Coming to college I never thought I would be one to become homesick. I loved to get away when I was little. Whether it was spending the night at a friends, or begging my parents to stay out past curfew, I wanted to get out. I thought it was so unfair when I had to come home or spend the day in a family outing. Embarrassing I thought, to spend the day with my family. A movie? Really, with you guys? No way, someone might see me. I thought this was just a phase most young teenagers go through, but when I ask my friends today if they ever experienced that with their parents, they reply a simple "no." I guess I just had some problems? Who knows... I know one thing for sure though, as I grow older, more and more I want to be around my home. I think leaving for school this year was probably the hardest. Not only did I have to be back two weeks early for my sorority, I had just got a new puppy two weeks earlier. I'm a big dog fan. Huge actually. I have four dogs right now and every one of them is something really special to me. I have an older dog, it was my grandparents, and when they past away we took her. She's a great dog, sleeps a lot though. Then we bought a yorkie. She has the weirdest personality. She won't even eat normal dog food. She needs chicken in it. Psychological, I'd say... Then about a year and a half ago we bought Cody, a miniature Australian Shepherd. He is my absolute favorite, I spoil this dog more than anything. He was quite the terror when he was a puppy, but I sure do love him. Leaving him last year was pretty difficult. Then this summer we bought another aussie. His name is Ty. He is quite the crack up. Long legs, ears so big that when he runs they turn inside out. He is such a loving dog though. He just wants to be around people all the time.

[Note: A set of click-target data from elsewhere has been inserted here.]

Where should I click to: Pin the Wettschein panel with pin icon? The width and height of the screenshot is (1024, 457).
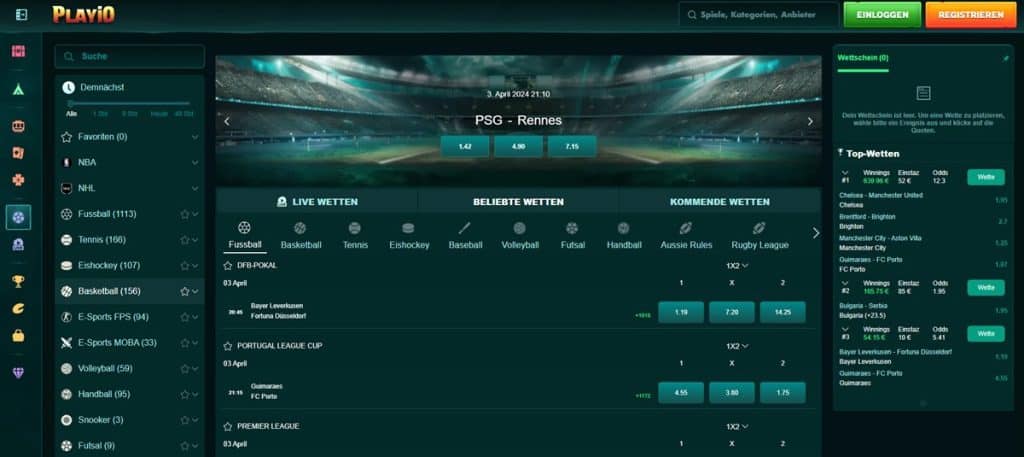1005,58
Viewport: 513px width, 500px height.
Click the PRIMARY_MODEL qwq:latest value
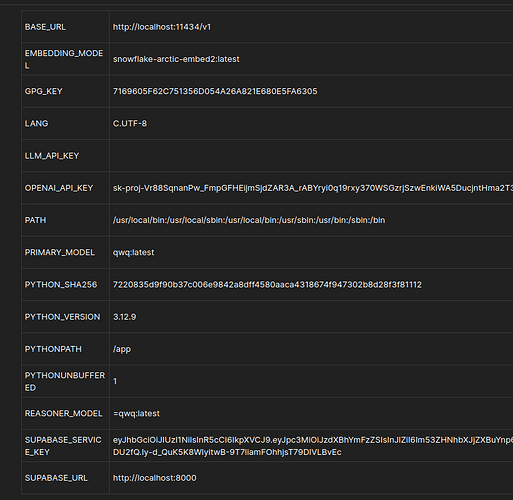pyautogui.click(x=133, y=252)
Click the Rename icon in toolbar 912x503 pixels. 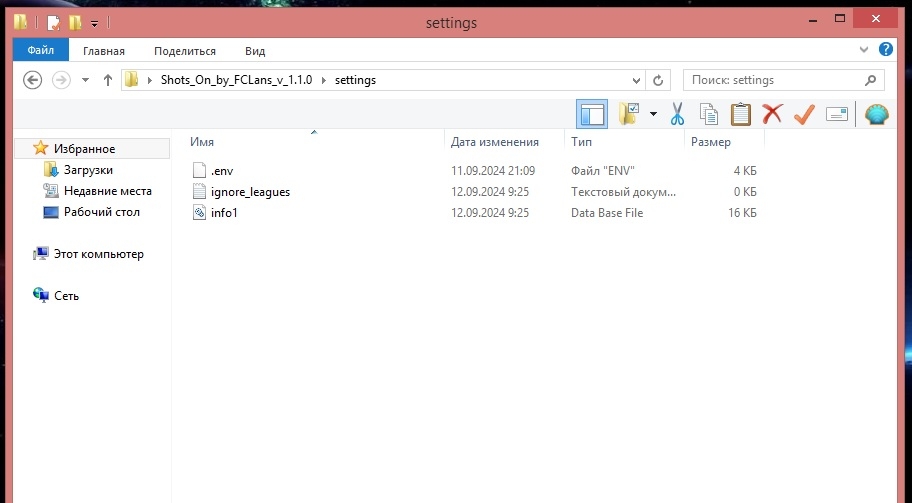tap(837, 114)
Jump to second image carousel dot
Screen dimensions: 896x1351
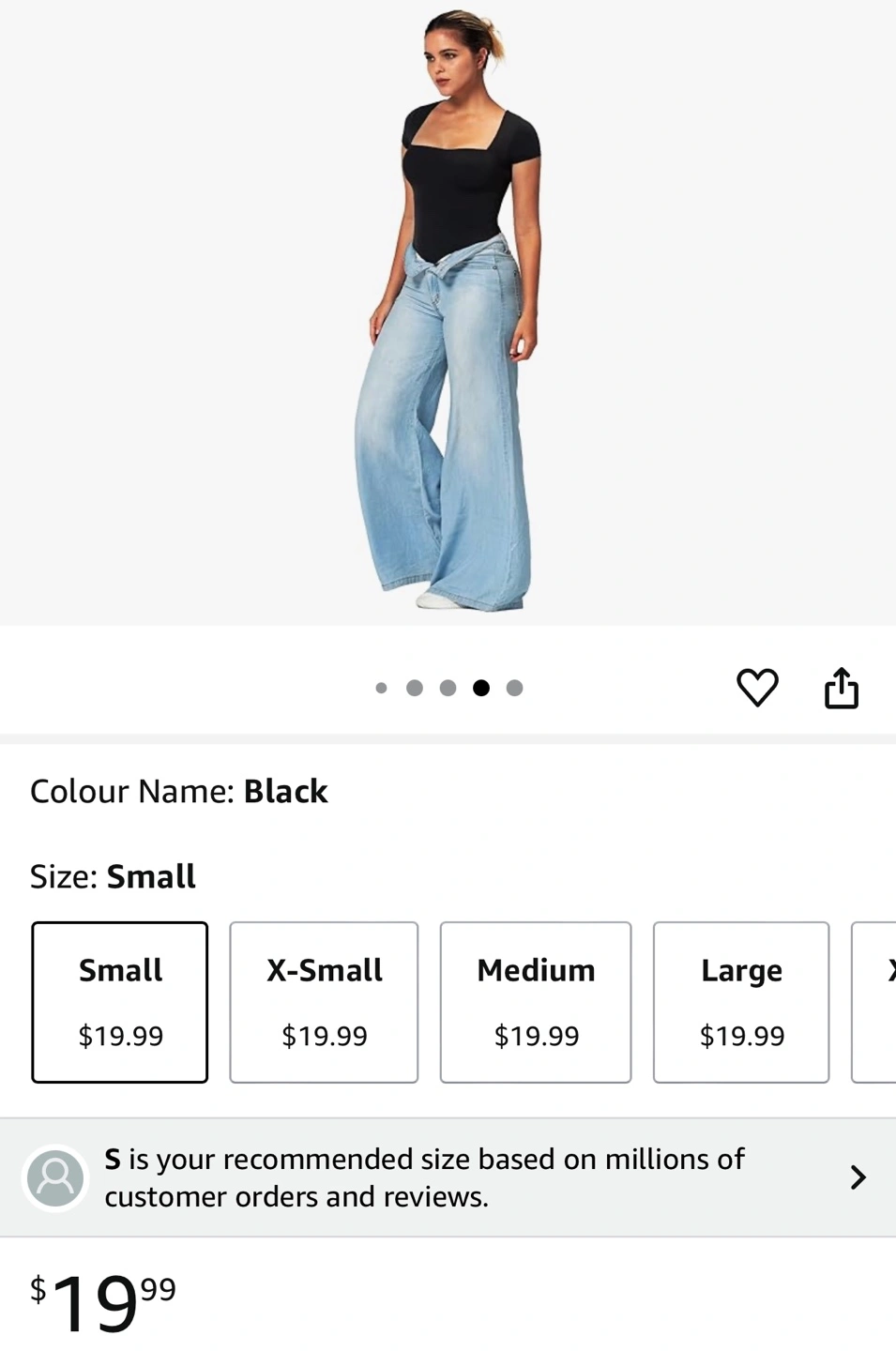[x=415, y=688]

So now that I've rambled on about my dogs I guess I will get back to my point. Oh yeah, home sick. This year has been the hardest so far. Freshman year, a breeze. Something new and exciting, I was fine leaving everyone. Last year, new dog, new place to live, I was going to miss everyone but I'd manage. This year... Now a junior, it is not so easy. Sometimes I wish I could be like those kids that come completely across the country leaving everything behind them and talking to their parents once a month. I can't go a few hours without having some form of communication with my family. So far this year, I have already gone home twice. On Thursday when I leave to go home I stare at the clock all day hoping it would skip a few hours. Oh, the drive will suck. A boring two hours on a straight shot to Phoenix. I don't even care though. All I think about is that turn down my street, the common houses I have seen most of my life, and the call to my parents to open the garage, I'm home.

1 comment:

  1. Hang in there Kylie! I always need my family near me too.